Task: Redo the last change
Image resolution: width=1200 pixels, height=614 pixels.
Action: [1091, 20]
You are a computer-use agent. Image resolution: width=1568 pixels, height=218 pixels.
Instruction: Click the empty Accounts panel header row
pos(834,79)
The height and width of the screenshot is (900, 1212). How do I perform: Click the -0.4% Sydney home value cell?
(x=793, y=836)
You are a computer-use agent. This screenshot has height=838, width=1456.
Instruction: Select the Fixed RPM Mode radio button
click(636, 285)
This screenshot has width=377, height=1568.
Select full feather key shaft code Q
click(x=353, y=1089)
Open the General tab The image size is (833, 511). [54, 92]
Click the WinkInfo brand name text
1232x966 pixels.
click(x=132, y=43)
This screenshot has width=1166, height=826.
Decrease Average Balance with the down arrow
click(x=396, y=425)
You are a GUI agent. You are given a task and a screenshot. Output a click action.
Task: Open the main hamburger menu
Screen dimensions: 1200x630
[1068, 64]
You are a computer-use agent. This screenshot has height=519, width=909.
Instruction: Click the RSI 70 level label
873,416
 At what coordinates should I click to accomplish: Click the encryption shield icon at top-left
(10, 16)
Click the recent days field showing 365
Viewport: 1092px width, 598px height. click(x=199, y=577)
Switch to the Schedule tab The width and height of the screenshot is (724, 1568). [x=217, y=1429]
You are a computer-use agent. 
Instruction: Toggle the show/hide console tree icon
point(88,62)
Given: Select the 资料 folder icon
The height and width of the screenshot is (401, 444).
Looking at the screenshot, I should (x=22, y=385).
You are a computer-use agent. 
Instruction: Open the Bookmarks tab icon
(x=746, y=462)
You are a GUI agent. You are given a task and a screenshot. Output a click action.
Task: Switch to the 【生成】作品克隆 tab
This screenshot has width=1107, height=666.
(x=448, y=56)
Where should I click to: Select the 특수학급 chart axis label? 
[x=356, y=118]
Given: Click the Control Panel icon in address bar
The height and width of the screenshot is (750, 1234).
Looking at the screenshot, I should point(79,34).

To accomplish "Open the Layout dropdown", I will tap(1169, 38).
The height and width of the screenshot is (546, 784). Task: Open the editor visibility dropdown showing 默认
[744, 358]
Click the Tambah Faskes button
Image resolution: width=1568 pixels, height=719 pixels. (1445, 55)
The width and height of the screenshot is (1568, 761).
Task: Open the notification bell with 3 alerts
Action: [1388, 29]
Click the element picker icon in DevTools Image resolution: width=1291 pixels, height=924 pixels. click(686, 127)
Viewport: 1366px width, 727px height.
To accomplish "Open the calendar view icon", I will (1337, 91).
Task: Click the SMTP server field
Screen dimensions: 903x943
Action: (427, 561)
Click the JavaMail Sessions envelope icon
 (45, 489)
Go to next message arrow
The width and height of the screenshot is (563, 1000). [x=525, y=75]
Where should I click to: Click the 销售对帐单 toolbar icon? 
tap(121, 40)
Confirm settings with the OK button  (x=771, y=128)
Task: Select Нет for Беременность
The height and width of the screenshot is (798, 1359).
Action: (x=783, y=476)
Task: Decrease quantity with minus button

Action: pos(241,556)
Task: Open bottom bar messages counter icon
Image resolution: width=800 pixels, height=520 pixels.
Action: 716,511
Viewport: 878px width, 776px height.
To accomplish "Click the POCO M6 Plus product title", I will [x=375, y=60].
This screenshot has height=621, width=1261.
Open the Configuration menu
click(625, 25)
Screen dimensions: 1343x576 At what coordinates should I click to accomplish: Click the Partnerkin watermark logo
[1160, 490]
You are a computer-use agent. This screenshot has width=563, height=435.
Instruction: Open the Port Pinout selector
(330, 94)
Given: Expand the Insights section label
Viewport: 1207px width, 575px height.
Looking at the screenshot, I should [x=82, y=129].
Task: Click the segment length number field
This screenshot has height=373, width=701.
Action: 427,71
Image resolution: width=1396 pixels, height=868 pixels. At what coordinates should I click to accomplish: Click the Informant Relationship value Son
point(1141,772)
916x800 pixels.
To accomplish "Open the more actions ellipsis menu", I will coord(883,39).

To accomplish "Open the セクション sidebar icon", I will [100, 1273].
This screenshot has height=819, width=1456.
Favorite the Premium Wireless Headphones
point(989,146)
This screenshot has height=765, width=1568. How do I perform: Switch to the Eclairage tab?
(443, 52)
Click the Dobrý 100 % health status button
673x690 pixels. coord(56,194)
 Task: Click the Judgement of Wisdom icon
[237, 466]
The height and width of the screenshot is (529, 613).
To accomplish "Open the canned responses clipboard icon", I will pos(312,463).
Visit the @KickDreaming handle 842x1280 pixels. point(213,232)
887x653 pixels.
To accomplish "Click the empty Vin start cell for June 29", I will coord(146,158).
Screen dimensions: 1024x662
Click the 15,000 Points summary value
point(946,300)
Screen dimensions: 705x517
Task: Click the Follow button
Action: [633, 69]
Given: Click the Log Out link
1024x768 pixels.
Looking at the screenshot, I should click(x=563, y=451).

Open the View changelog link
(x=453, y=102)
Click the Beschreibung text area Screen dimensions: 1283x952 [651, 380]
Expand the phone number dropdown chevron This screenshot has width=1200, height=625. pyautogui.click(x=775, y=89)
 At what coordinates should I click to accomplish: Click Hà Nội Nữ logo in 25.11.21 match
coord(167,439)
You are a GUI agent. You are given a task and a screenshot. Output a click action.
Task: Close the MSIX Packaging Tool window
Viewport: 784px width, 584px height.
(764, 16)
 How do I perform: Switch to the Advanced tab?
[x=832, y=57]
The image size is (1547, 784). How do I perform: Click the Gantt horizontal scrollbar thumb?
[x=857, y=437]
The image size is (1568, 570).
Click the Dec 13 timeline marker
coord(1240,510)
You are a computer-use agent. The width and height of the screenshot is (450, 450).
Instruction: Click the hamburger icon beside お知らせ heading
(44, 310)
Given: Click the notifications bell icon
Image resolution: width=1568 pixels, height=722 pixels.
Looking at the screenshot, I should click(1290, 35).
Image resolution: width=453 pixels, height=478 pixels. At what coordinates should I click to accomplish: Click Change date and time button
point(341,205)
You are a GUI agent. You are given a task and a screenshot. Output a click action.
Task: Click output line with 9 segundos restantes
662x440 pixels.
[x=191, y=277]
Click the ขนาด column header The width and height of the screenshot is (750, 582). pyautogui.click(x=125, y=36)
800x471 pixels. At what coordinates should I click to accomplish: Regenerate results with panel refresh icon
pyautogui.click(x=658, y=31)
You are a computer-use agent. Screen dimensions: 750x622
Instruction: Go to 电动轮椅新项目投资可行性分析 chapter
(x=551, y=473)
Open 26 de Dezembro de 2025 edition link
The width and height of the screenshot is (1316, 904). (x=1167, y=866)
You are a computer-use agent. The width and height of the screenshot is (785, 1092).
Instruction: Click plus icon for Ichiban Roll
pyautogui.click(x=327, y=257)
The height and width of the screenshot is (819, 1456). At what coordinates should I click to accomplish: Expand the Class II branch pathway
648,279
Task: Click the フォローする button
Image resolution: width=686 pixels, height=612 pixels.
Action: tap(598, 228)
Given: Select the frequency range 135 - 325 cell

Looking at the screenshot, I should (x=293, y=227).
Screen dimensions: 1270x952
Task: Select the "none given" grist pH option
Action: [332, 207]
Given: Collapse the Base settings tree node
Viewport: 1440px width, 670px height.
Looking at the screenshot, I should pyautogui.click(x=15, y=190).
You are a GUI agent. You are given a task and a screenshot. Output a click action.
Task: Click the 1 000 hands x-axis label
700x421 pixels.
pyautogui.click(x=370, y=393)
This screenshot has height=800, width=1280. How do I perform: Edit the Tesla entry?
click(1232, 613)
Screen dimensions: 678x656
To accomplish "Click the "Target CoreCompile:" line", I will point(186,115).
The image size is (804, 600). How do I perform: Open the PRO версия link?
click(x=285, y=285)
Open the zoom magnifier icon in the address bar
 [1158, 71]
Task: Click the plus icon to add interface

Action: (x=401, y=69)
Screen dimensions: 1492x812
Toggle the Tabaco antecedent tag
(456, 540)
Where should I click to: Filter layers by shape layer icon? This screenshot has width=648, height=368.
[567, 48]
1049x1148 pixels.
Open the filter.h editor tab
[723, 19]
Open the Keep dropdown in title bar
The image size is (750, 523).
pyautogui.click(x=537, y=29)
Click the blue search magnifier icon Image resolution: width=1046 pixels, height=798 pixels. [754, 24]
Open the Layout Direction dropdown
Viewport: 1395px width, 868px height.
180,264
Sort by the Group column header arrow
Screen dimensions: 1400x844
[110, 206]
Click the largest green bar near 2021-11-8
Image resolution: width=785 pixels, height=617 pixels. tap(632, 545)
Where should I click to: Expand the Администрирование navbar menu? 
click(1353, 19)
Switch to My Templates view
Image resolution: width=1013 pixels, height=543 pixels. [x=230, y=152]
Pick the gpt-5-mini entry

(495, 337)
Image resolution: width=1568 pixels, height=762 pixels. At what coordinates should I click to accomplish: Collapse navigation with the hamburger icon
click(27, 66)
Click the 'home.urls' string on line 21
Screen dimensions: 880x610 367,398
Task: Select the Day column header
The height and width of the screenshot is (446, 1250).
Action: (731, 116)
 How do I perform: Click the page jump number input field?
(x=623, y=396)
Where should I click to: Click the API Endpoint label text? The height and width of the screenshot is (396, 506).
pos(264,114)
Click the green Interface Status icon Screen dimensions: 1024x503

Exercise instructions
What you give back must be the stretch above, starting at the line with "Image resolution: width=1568 pixels, height=722" and ending at the line with "Click the ขนาด", copied exactly.

Written response
Image resolution: width=1568 pixels, height=722 pixels.
Looking at the screenshot, I should click(1290, 35).
Image resolution: width=453 pixels, height=478 pixels. At what coordinates should I click to accomplish: Click Change date and time button
point(341,205)
You are a GUI agent. You are given a task and a screenshot. Output a click action.
Task: Click output line with 9 segundos restantes
662x440 pixels.
[x=191, y=277]
Click the ขนาด column header The width and height of the screenshot is (750, 582). pyautogui.click(x=125, y=36)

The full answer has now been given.